Shazam! A Cezanne Exhibit

Posted: December 08, 1993

Officials at the Philadelphia Museum of Art and the Musee d'Orsay in Paris began talking at least a year ago about an international loan exhibit spanning Paul Cezanne's career.

Now, it's past the talking stage.

The museum will announce today that an unprecedented retrospective of the French artist, born in 1839, will be coming to Philadelphia in May 1996. The retrospective is being organized by the Philadelphia museum, the Paris Musee and London's Tate Gallery, and will appear at only these three museums.

The Cezanne works, including a gathering of 110 oil paintings, 40 watercolors and 40 drawings from public and private collections around the world, will be on view here from May to August 1996.

The retrospective opens in Paris in the fall of 1995; it travels to London's Tate Gallery in late winter, before arriving here in spring '96.

The exhibition comes 100 years after Cezanne's first retrospective at Ambroise Vollard's Paris gallery.

Philadelphia is a natural choice for this international exhibition, says Joseph Rishel, the Museum of Art's senior curator of European painting before 1900.

"Philadelphia is a pilgrimage site for anyone seriously interested in Cezanne," he says. "If you add up us and the Barnes Foundation, you have the strongest collection of Cezannes in the country right here in this neck of the woods."

The Barnes Foundation in Merion has 66 paintings and watercolors. The museum has 16 oil paintings, seven watercolors, 82 drawings and a complete set of prints. Quite a number of private collectors in the area also have Cezannes, he adds.
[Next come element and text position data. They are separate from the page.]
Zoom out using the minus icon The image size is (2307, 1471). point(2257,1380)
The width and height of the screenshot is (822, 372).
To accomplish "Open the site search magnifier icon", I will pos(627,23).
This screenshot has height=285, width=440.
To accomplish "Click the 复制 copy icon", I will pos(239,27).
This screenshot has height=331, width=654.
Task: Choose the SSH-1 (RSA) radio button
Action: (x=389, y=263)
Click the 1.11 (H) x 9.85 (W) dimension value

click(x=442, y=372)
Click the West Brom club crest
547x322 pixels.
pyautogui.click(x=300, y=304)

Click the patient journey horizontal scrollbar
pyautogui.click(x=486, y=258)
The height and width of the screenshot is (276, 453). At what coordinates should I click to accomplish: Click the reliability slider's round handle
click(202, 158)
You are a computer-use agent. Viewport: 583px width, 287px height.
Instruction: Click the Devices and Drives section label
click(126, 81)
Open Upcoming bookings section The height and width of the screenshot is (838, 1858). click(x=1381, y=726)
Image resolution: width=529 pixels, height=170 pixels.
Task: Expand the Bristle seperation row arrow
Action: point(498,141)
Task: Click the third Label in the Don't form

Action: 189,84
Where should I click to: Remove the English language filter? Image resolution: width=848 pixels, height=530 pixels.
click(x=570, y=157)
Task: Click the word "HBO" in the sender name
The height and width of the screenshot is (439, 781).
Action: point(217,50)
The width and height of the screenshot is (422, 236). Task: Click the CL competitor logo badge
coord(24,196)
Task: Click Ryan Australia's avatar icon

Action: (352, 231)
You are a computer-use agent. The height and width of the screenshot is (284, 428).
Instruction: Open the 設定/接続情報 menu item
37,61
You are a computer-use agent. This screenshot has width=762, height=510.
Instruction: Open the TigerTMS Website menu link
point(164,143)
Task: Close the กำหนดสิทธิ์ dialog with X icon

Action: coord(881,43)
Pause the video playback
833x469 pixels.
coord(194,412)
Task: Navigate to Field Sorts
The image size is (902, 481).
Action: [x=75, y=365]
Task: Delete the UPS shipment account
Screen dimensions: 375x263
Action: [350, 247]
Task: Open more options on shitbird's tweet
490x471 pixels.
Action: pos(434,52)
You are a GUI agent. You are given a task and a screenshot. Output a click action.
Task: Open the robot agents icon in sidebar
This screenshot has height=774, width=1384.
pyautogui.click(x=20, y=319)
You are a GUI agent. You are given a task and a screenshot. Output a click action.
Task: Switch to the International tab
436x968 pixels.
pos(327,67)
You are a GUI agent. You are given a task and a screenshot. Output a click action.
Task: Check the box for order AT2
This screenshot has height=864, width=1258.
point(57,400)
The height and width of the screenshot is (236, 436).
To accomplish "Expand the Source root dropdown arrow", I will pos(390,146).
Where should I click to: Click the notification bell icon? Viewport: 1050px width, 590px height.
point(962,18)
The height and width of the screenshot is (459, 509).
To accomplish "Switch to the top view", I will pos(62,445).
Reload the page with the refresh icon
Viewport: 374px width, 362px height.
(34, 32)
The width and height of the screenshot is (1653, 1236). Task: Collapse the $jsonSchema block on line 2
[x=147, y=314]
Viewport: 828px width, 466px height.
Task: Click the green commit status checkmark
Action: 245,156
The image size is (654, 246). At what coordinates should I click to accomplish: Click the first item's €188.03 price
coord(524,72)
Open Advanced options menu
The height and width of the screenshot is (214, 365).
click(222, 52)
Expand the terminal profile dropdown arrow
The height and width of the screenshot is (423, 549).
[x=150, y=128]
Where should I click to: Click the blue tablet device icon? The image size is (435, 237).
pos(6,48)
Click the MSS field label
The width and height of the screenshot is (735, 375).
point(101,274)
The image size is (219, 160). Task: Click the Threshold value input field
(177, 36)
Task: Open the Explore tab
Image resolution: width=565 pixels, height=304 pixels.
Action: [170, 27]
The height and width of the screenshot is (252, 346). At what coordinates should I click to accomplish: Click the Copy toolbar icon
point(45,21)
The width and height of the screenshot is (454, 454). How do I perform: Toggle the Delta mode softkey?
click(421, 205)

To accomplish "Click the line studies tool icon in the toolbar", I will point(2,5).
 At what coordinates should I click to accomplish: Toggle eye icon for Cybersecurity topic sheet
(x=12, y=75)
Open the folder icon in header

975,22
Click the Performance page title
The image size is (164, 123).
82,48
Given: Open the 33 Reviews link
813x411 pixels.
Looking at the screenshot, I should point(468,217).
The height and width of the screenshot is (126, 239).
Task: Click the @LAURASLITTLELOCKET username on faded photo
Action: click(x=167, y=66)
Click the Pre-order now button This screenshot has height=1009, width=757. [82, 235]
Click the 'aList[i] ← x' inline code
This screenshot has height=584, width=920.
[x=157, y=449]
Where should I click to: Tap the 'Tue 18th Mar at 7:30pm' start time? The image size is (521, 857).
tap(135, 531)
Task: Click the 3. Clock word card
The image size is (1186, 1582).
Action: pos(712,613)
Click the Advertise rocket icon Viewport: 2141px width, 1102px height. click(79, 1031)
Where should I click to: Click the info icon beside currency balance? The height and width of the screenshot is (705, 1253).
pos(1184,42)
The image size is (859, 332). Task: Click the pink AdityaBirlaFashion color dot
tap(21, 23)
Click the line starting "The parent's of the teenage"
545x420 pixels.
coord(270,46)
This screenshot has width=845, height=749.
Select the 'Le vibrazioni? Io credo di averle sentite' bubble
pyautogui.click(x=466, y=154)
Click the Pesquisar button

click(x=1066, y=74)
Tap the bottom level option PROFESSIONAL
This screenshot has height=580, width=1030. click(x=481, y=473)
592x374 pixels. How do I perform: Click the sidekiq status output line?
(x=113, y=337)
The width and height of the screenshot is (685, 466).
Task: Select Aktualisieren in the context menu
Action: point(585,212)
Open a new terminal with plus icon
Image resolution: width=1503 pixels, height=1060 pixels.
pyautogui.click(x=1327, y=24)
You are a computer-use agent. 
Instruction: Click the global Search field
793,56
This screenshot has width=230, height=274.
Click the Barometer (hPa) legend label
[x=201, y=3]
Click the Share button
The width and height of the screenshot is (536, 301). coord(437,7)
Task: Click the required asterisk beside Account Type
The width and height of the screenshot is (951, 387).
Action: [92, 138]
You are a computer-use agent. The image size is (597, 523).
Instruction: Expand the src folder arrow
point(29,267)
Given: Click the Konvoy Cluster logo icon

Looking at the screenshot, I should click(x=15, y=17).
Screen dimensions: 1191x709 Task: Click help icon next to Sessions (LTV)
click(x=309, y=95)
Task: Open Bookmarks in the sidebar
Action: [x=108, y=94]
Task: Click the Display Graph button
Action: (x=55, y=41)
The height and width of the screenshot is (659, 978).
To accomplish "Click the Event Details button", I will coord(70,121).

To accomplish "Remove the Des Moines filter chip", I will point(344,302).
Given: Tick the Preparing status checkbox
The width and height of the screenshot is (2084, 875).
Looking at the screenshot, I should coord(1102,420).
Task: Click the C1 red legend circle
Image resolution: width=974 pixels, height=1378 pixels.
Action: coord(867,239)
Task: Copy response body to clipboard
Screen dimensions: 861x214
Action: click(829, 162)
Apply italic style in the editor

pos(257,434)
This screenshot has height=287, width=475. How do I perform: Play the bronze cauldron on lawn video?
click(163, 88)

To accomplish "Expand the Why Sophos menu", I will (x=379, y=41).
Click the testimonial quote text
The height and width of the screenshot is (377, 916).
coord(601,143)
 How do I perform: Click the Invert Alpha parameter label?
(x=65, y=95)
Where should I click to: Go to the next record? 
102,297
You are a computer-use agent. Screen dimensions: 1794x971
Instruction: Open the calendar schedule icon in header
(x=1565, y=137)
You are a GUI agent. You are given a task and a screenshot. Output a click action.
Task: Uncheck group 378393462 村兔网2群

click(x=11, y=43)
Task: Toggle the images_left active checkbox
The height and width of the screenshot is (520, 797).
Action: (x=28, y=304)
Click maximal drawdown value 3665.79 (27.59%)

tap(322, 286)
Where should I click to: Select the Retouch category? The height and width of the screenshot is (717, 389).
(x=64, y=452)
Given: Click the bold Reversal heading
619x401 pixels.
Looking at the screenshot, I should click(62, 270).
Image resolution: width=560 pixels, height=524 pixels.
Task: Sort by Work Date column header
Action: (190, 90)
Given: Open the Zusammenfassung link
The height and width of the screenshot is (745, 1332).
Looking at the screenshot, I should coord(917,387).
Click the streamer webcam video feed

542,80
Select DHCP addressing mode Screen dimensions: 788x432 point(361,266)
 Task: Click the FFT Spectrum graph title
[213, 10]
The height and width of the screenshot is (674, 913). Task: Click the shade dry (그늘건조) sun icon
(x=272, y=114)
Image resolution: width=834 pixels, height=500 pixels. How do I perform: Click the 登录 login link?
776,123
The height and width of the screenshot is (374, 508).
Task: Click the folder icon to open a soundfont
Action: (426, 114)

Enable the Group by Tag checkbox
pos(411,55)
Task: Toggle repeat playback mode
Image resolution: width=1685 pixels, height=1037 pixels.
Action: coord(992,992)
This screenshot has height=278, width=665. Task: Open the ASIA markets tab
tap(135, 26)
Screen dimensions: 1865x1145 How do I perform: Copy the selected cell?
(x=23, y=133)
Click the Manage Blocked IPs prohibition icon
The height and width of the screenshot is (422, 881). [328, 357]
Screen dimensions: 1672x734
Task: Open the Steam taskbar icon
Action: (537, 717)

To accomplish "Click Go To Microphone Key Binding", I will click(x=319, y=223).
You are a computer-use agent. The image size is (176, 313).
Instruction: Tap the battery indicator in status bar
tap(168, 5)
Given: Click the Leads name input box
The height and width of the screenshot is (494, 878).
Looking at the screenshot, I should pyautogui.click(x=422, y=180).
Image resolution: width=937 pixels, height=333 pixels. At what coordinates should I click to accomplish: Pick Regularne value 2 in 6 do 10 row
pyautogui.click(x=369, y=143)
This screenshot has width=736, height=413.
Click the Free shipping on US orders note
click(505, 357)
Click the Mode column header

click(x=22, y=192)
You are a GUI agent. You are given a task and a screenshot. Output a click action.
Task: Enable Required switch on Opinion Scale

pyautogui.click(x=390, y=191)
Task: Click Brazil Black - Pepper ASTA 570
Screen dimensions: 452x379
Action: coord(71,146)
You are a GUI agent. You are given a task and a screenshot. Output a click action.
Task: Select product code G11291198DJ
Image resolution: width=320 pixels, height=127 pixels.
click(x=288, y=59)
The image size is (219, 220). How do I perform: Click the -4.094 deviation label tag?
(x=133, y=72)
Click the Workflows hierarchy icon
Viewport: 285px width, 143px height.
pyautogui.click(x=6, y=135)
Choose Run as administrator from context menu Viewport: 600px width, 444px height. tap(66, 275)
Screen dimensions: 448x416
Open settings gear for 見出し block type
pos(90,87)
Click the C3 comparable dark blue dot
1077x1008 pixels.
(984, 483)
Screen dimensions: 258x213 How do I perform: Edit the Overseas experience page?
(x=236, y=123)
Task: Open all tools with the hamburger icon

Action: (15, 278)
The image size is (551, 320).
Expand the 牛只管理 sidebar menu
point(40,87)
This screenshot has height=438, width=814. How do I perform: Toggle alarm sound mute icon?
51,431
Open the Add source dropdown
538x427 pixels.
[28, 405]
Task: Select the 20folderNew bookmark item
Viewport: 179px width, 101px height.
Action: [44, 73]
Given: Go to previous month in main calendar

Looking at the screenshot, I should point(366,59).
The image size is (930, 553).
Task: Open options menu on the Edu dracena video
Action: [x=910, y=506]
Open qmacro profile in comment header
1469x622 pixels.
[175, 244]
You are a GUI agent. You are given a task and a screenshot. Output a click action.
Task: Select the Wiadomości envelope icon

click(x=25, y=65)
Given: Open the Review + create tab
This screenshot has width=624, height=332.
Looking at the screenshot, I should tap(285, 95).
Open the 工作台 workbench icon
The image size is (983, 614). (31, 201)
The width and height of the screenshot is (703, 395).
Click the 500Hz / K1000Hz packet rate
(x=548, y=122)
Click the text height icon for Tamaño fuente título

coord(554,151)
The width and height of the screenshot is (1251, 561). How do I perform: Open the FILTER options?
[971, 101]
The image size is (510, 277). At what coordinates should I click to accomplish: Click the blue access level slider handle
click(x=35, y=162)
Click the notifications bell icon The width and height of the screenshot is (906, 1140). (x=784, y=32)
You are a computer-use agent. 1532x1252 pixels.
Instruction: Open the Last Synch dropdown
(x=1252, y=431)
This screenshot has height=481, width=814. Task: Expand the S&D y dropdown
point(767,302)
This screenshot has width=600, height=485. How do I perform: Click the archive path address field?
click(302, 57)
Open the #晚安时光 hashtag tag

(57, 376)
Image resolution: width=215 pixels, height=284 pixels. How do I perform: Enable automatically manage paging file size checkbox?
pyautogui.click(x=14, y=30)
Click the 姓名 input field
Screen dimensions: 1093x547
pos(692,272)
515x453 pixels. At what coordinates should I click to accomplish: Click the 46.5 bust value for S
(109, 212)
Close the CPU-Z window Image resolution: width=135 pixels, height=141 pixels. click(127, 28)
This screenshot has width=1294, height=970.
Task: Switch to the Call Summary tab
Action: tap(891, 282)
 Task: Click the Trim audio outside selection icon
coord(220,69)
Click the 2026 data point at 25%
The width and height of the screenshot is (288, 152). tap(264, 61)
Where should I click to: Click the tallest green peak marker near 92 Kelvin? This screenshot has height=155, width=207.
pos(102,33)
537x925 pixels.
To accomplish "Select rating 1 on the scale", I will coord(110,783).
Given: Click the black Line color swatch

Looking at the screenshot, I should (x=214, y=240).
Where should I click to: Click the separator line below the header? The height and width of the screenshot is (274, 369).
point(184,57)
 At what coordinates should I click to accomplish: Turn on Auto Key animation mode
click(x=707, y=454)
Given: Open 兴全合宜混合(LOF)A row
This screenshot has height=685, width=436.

Rishel says that Americans were eagerly buying Cezannes when Europeans were not, because "Americans were up for the new, much more readily than anyone in Europe. At a certain moment in collecting impressionists, the Americans were in there, sooner than other national types."

But Cezanne can't be neatly categorized as an impressionist, says Rishel. Although the artist was criticized in Paris for exhibiting his works with the much maligned impressionists in 1874, he later abandoned this style to try something different. This later work is known for its solidity and constancy.